• What you are asked to do: In the data below, repeat the line containing "The height and" and every following line exactly, up to and including the last line. Exclude pictures.

• Records for the exercise:
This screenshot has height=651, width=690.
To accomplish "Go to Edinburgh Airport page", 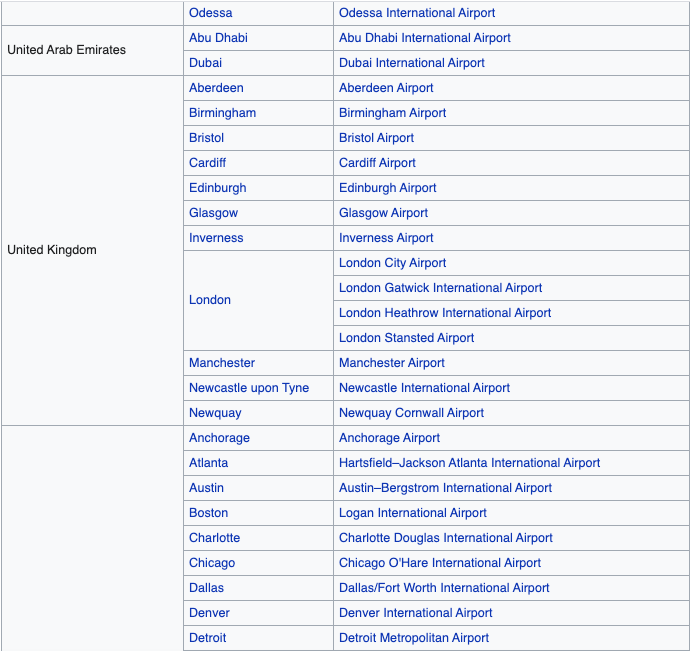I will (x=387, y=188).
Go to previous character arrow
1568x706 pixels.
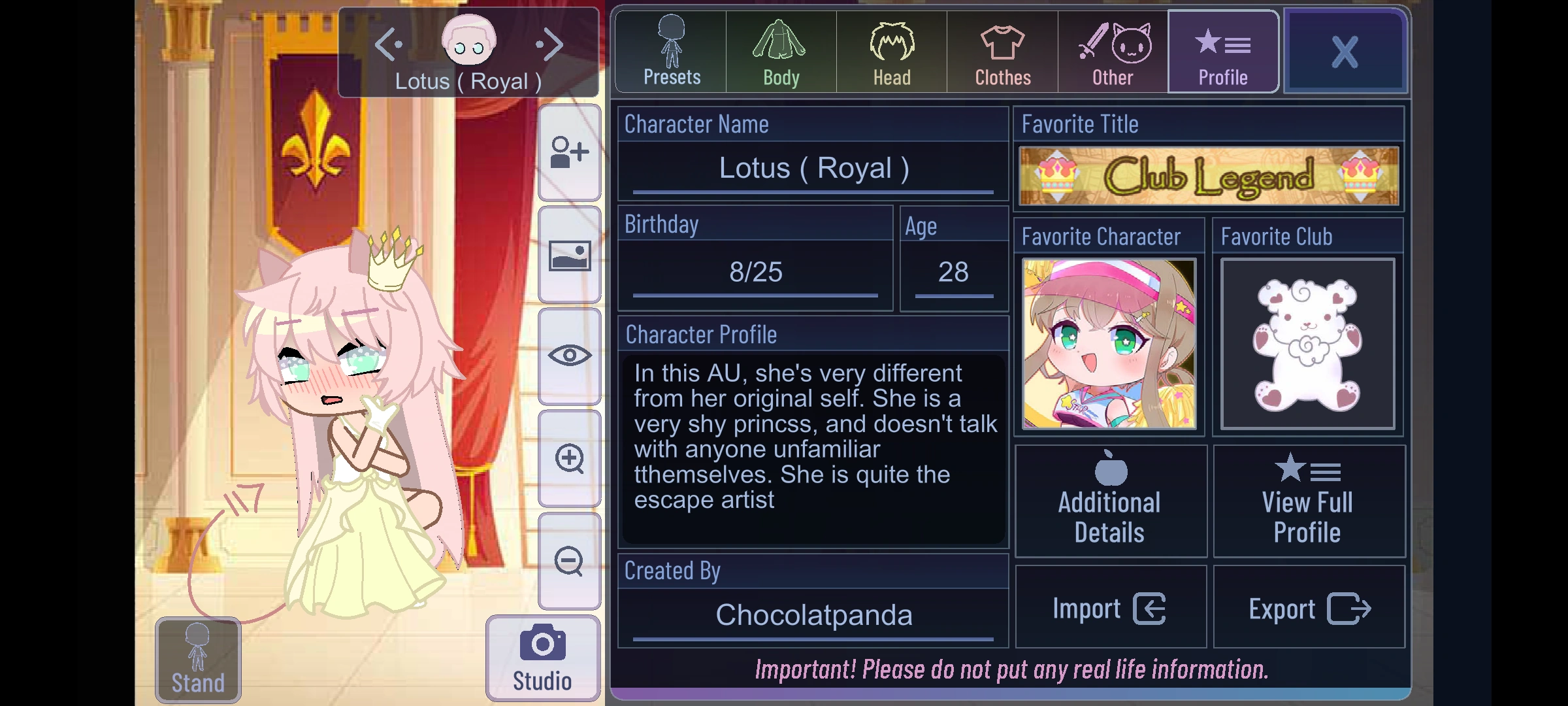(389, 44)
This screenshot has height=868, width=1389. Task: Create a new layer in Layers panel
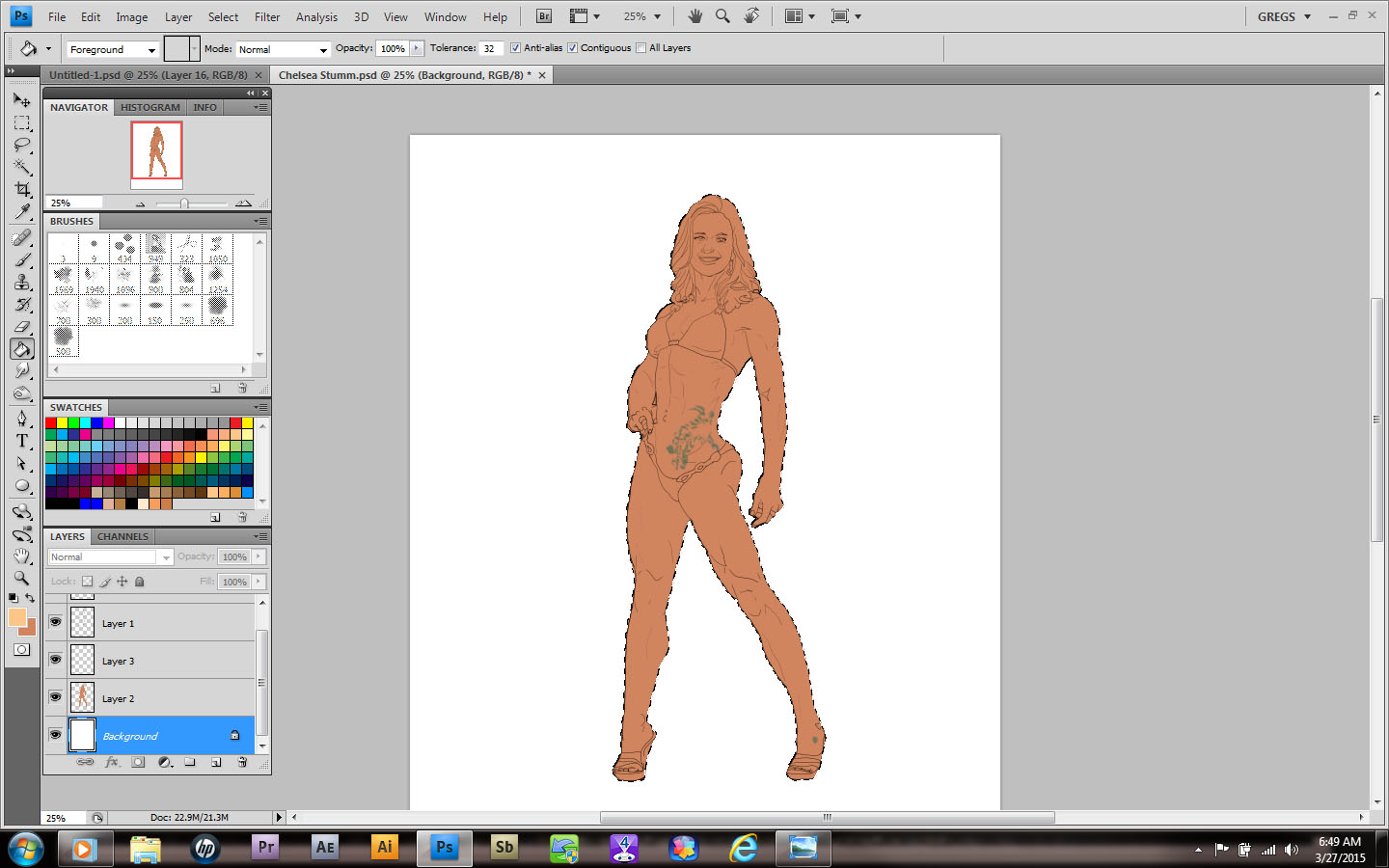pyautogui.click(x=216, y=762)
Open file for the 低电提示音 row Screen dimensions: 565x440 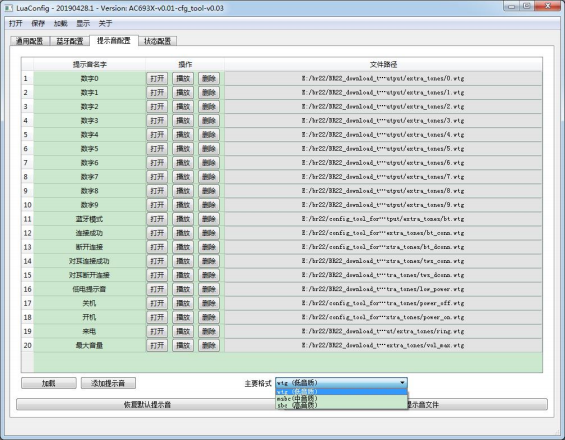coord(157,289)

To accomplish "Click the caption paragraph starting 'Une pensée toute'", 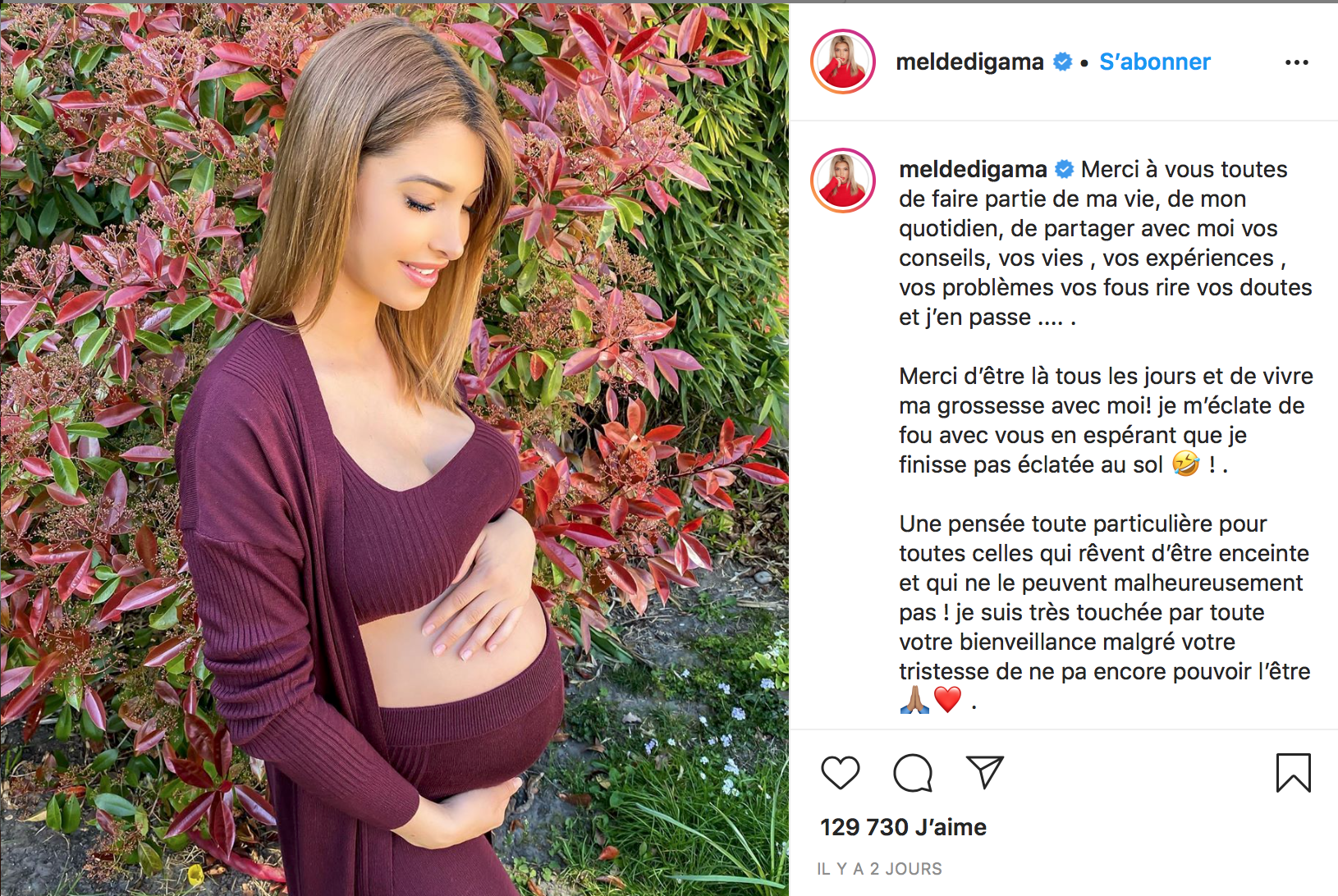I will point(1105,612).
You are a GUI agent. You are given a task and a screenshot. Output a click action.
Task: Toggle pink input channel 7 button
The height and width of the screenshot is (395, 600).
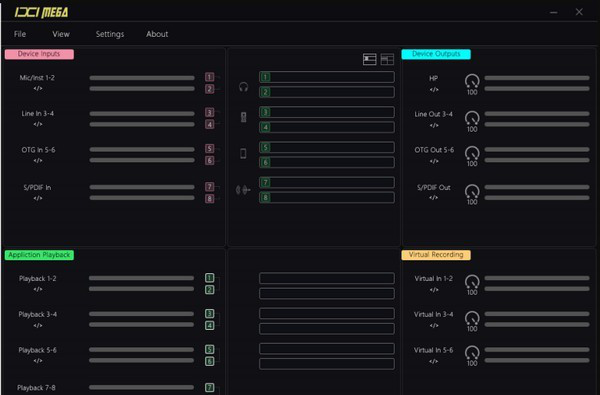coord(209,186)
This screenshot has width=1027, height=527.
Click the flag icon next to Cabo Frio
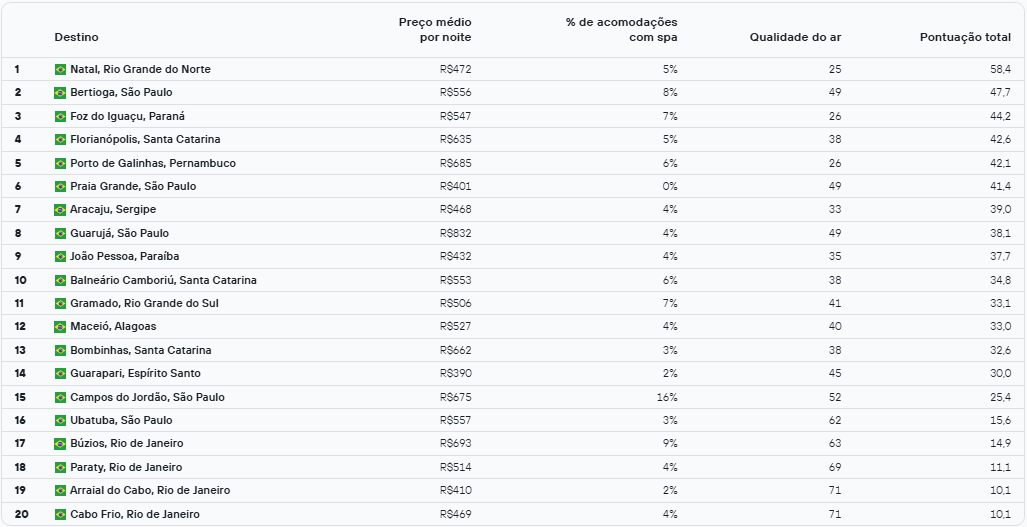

• Exercise response:
The height and width of the screenshot is (395, 600).
coord(209,186)
This screenshot has width=1027, height=527.
Click the flag icon next to Cabo Frio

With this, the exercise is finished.